While much of the spending is still going to be allocated to the traditional blocs, many changes and innovations have also been introduced. These range from “more widespread use” of alternative financial instruments and the greater role of the European Investment Bank (EIB) to climate-action mainstreaming (with at least 20% of the budget earmarked to contribute to this objective), macroeconomic conditionality and increased flexibility. The latter was offered as one of the key bargaining chips for negotiations with the EP, with unspent money potentially being retained at EU level rather than being transferred back to the member states.
Many of the innovations lack clarity and still need to be tested, so it is unclear what impact they will have. But although some seem to be little more than instruments to make political points or to try to address the particular concerns of each negotiating party, others might have longer-term implications. In particular, the potential increased flexibility may alter Commission incentives: in future, prudent spending in areas which are not high priorities might well produce funding which can be directed at high-priority, emerging issues.
The long term
Now the political drama is largely over, the tendency will be to go back to business as usual. Many will be glad that this issue is off the table, and there is no appetite for any further debates on MFF reforms.
This is short-sighted: the negotiations on the current MFF (2007-2013) had gone to the wire, prompting the Budget Review which was meant to lead to fundamental reform but failed to deliver in the end. This time round, we even had an abandoned summit and an overdue deal, but there is not even any attempt to aim for fundamental reform ahead of the next negotiations. Maybe leaders are pessimistic about the prospects of reform, but do they really expect the process to be any easier next time?
Changing the negotiation process
In the end, if we want an EU budget capable of addressing European policy priorities, we need to change the way the budget is negotiated. The current negotiation process will always lead to each country arguing over net receipts/expenditure, producing a status quo bias. A reformed structure of the budget, direct political responsibility for expenditure – including linking the budget with the European Commission and Parliament’s mandates – or a genuine own resource with spending and revenue responsibilities at EU level might all change the game. Alas, the reason why neither the negotiations nor the process will change is the same: each country has a veto and countries will not give up control over the process.

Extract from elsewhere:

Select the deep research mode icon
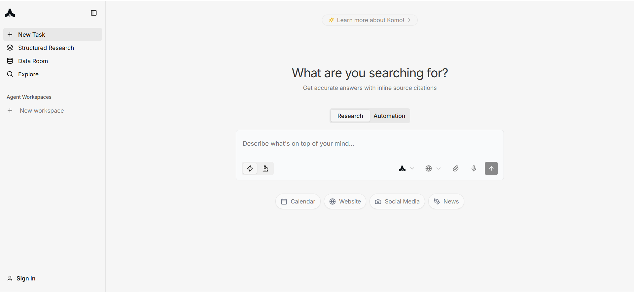The width and height of the screenshot is (634, 292). (265, 168)
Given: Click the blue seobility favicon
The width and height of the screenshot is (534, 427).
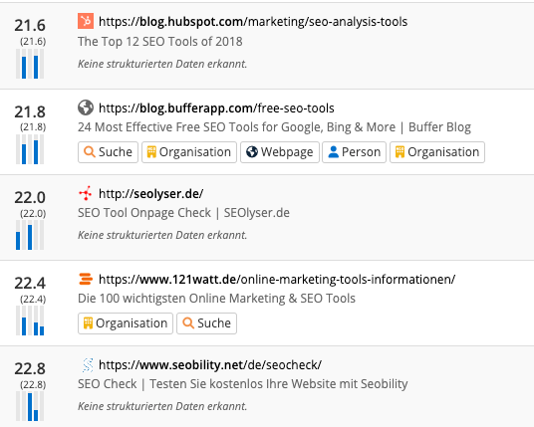Looking at the screenshot, I should (x=88, y=365).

The next programming period
The only way forward is to do the best we can with a flawed tool: trying to genuinely achieve better spending outcomes (which will depend on how this general agreement is now translated into actual policies and programmes) and using the innovative changes in the next MFF as effectively as possible. We should also not forget that the MFF is not the only tool we have available at EU level to produce the outcomes that people care about most, especially in this crisis: growth and jobs. The Single Market continues to be one of the key drivers of EU economies. And, almost unnoticed, the Summit took another step towards negotiations for a comprehensive trade deal with the US and further trade deals with other countries. Let’s hope that Europe’s leaders prove to be better at delivering these than at reforming the EU budget.
Fabian Zuleeg is Chief Economist at the European Policy Centre (EPC) in Brussels.